Leia a íntegra da nota da PF sobre a operação:

A Polícia Federal deflagrou, nesta sexta-feira, 28/11, em conjunto com a CGU, a Operação Fake Road, com o objetivo de apurar irregularidades em contratos de pavimentação firmados pelo Departamento Nacional de Obras Contra a Seca (DNOCS) e financiados por emendas parlamentares.

As investigações tiveram início a partir de auditorias da Controladoria-Geral da União (CGU), que identificaram indícios de superfaturamento, execução parcial ou inexistente dos serviços, medições fraudulentas e favorecimento indevido de empresas contratadas.

Os elementos colhidos apontam para a atuação de servidores públicos e representantes de empresas privadas, em possível organização criminosa voltada ao desvio de recursos públicos, com prejuízo estimado em mais de R$ 22 milhões.

Estão sendo cumpridos 11 mandados de busca e apreensão, expedidos pelo Supremo Tribunal Federal (STF), distribuídos nas seguintes cidades: Fortaleza/CE – 9 mandados; Natal/RN – 2 mandados.

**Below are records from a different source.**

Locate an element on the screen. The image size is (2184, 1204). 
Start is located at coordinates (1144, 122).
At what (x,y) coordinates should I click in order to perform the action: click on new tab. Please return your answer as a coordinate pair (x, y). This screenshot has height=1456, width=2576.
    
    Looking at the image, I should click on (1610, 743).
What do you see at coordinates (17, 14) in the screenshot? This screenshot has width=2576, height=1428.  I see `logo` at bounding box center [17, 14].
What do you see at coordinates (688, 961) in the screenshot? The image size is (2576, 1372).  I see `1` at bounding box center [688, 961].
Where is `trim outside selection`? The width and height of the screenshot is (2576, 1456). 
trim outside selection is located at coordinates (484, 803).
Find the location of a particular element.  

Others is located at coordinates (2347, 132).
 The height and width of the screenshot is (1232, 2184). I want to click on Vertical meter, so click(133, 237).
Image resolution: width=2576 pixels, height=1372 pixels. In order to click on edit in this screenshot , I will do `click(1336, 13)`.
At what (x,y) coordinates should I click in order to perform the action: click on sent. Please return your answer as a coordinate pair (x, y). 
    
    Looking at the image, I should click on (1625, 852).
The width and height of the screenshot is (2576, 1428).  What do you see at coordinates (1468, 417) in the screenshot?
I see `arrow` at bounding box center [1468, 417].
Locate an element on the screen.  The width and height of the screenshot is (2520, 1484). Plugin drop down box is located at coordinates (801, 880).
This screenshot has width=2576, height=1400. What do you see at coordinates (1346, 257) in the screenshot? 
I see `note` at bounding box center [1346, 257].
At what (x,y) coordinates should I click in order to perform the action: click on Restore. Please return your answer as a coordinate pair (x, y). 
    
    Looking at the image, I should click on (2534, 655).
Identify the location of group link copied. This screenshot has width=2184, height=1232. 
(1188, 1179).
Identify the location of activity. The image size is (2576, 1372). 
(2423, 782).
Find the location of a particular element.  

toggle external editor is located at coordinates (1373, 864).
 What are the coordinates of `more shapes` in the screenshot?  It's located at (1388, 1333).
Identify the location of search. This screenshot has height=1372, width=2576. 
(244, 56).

As medidas incluem ainda pedidos de bloqueio judicial de bens e valores, indisponibilidade de imóveis e veículos, busca pessoal e veicular, bem como a quebra de sigilos bancário, fiscal, telefônico e telemático dos investigados.

A operação conta com a participação de aproximadamente 50 policiais federais e tem por finalidade coletar novas provas, assegurar a interrupção de eventuais práticas ilícitas e reforçar o compromisso da Polícia Federal no combate ao desvio de recursos públicos e à corrupção.